### WHAT IS BEING ASKED
The lines below, from the one containing "You are a GUI" through the one containing "The height and", should be set down exactly, with no pictures and nothing else.

■ ■ ■ ■ ■ ■ ■

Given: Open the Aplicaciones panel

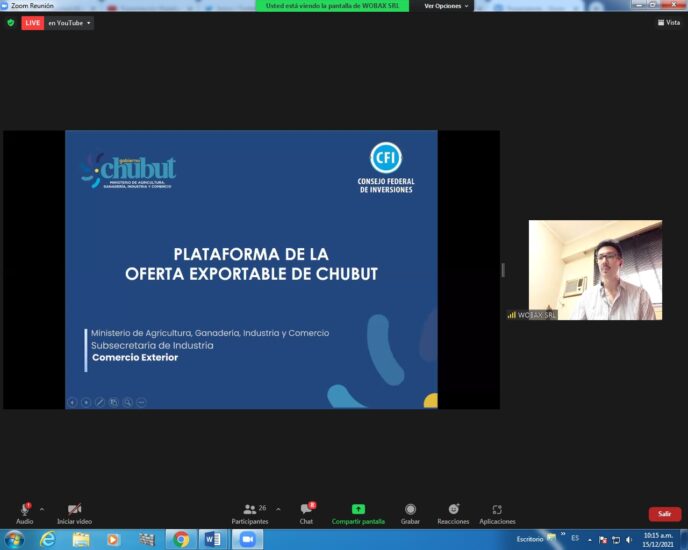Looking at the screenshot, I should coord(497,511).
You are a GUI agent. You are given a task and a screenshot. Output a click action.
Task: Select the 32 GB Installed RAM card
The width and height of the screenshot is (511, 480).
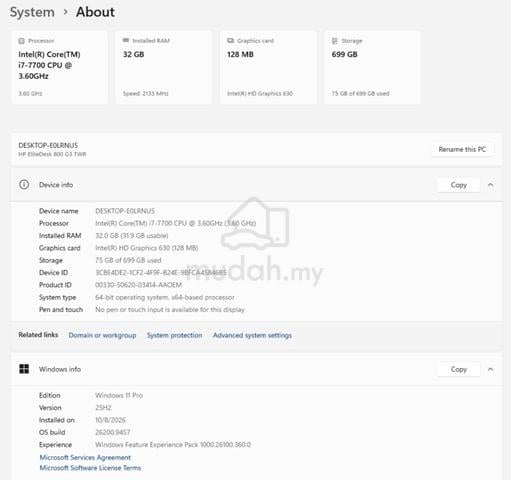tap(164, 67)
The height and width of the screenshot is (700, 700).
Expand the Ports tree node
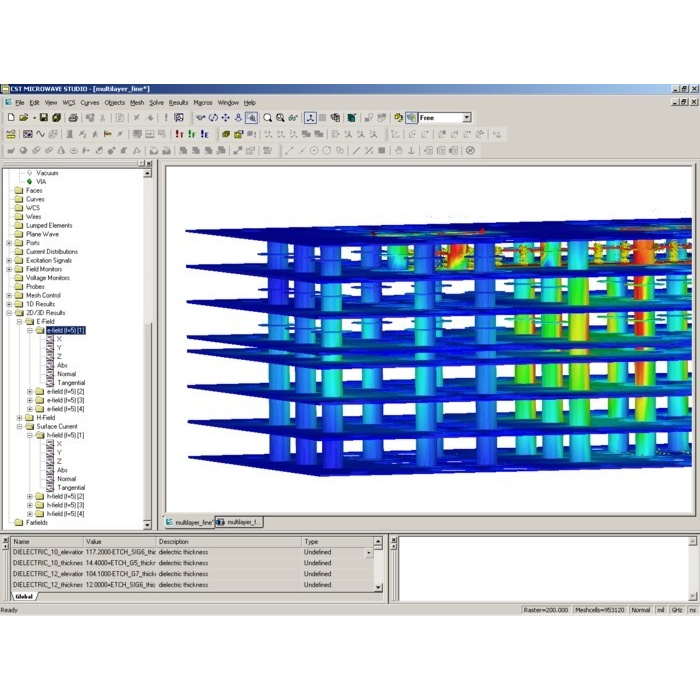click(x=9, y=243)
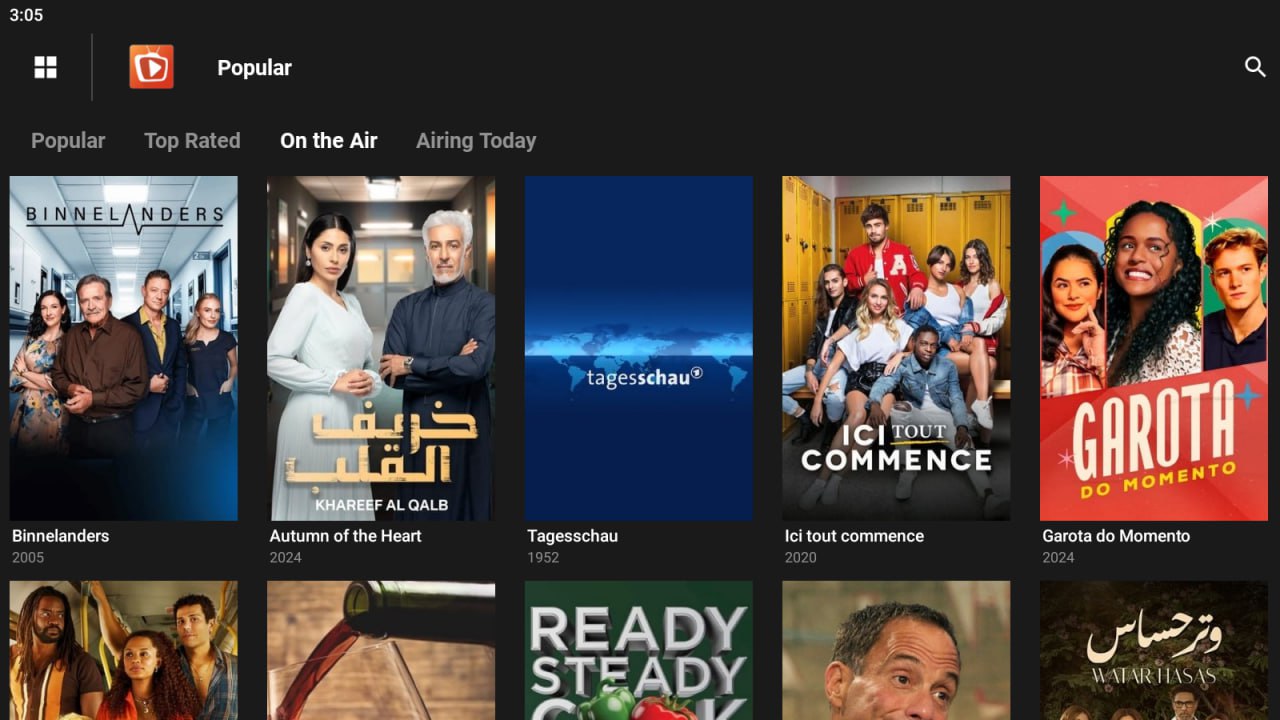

■ ■ ■ ■ ■ ■ ■

### SOLUTION
You are a GUI agent. You are given a task and a screenshot. Output a click action.
Task: Select the 32 GB Installed RAM card
The width and height of the screenshot is (511, 480).
tap(164, 67)
The height and width of the screenshot is (700, 700).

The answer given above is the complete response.